Content starts
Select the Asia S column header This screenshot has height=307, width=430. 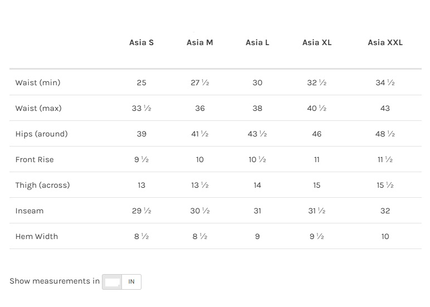point(141,42)
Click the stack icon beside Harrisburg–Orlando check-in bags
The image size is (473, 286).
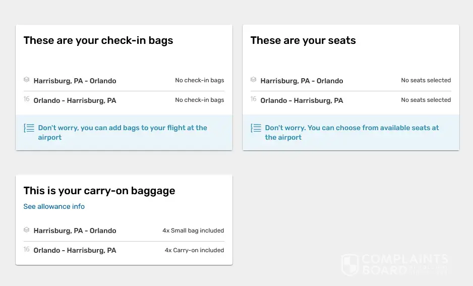coord(27,80)
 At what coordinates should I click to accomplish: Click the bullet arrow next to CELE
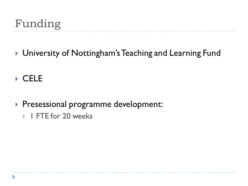[17, 79]
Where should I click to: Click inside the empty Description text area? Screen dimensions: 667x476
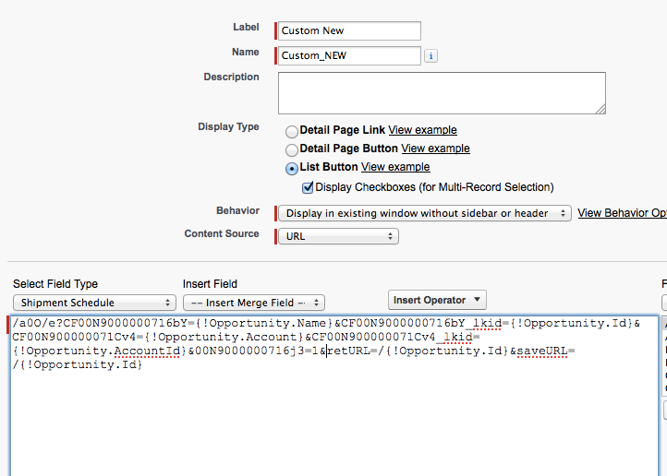[x=441, y=92]
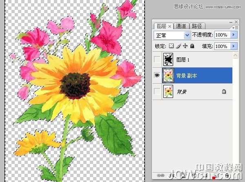Image resolution: width=245 pixels, height=182 pixels.
Task: Click the lock image pixels brush icon
Action: click(178, 47)
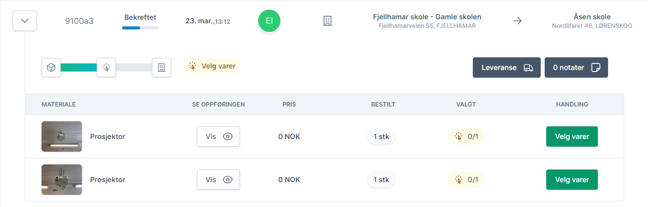The width and height of the screenshot is (648, 207).
Task: Select the package box progress step icon
Action: 51,67
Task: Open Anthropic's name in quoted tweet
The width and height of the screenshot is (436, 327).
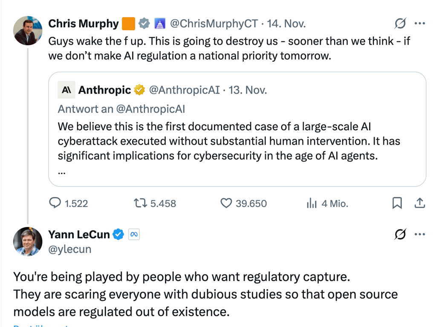Action: click(x=104, y=90)
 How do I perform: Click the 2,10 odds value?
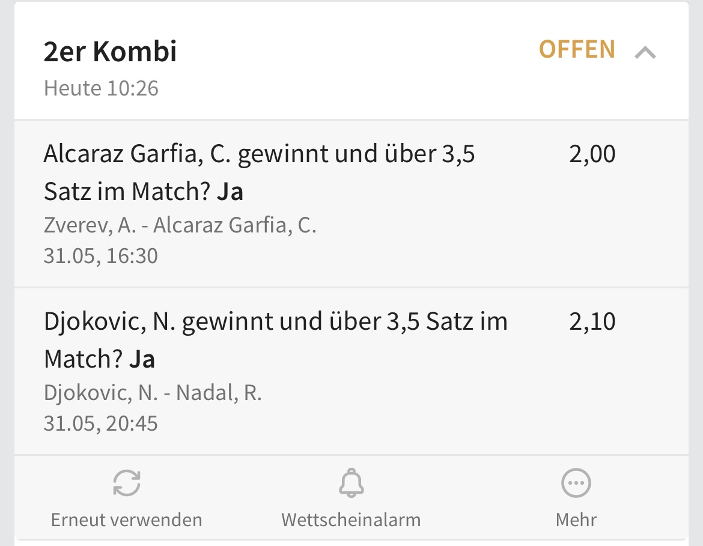(x=592, y=322)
Content ends
### EXERCISE AIM
Write out only the lines from the one that contains "Task: Open Anthropic's name in quoted tweet" through the last line of the records above, both included, word for word and without the pictures.

### THE COMPLETED TASK
Task: Open Anthropic's name in quoted tweet
The width and height of the screenshot is (436, 327).
Action: click(x=104, y=90)
 How do I perform: Click the 2,10 odds value?
(x=592, y=322)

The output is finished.